There are 3 taps, A, B and C, in a tank. These can fill the tank in 10 h, 20 h and 25 h, respectively. At first, all three taps are opened simultaneously. After 2 h, tap C is closed and tap A and B keep running. After 4 h, tap B is also closed. The remaining tank is filled by tap A alone.
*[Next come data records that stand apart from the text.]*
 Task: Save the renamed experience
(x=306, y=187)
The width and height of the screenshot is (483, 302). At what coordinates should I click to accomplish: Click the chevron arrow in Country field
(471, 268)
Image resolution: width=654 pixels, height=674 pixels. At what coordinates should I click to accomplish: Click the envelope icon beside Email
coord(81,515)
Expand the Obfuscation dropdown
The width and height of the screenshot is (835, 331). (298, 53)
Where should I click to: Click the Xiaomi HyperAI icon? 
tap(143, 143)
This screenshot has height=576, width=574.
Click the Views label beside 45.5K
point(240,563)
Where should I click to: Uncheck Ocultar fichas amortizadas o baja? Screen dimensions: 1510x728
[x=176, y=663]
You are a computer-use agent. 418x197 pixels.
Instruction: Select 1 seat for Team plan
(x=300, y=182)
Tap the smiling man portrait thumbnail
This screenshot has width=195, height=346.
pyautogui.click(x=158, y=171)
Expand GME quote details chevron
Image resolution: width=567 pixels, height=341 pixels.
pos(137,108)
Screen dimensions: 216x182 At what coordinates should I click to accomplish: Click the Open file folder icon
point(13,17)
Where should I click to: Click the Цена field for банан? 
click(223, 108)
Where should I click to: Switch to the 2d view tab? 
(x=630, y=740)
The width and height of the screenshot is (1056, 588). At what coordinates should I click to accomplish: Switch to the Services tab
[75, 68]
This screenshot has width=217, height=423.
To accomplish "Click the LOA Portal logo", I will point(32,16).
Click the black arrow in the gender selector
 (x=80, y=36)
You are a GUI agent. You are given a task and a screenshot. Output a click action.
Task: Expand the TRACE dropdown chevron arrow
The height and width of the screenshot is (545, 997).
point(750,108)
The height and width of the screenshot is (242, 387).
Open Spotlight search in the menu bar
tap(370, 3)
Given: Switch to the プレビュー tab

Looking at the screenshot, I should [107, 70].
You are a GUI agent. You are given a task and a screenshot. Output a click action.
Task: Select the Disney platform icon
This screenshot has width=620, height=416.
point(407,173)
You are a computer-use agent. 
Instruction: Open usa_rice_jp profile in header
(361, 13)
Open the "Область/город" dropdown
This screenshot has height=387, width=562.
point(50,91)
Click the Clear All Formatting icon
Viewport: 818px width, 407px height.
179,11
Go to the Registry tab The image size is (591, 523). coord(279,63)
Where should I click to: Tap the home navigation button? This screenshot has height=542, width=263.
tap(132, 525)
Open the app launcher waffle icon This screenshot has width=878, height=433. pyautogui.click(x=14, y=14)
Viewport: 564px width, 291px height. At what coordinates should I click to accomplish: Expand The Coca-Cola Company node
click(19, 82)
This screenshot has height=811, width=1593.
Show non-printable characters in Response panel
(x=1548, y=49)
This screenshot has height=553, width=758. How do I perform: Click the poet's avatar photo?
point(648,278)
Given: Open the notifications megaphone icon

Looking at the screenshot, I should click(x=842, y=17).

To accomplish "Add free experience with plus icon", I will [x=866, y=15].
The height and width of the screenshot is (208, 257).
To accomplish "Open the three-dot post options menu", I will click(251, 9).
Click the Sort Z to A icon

Find the percentage of work done by tap A itself.
a) 36
b) 72
c) 108
d) 216
Sol:
Calculations: The capacity of the tank
= LCM(10, 20 and 25) = 100
Efficiency of A = 100/10 = 10
Efficiency of B = 100/20 = 5
Efficiency of C = 100/25 = 4
Tank filled in 2 hours by A, B, and C = (10 + 5 + 4) × 2 = 38 unit
According to the question,
After 4 hours from the beginning, tap B is also closed Tank filled in 2 hours by A & B = (10 + 5) × 2 = 30 unit Now, tap B is also closed Remiang capacity of tank = 100 – 38 – 30 = 32 unit These 32 unit is filled by A alone. So, the total work done by A = Work done in (1st 2 hr + next 2 hr + 32 unit) = 10 × 2 + 10 × 2 + 32 = 72 unit Percentage of a tank filled by A = (72/100) × 100 = 72%. Hence, The Required value is 72%.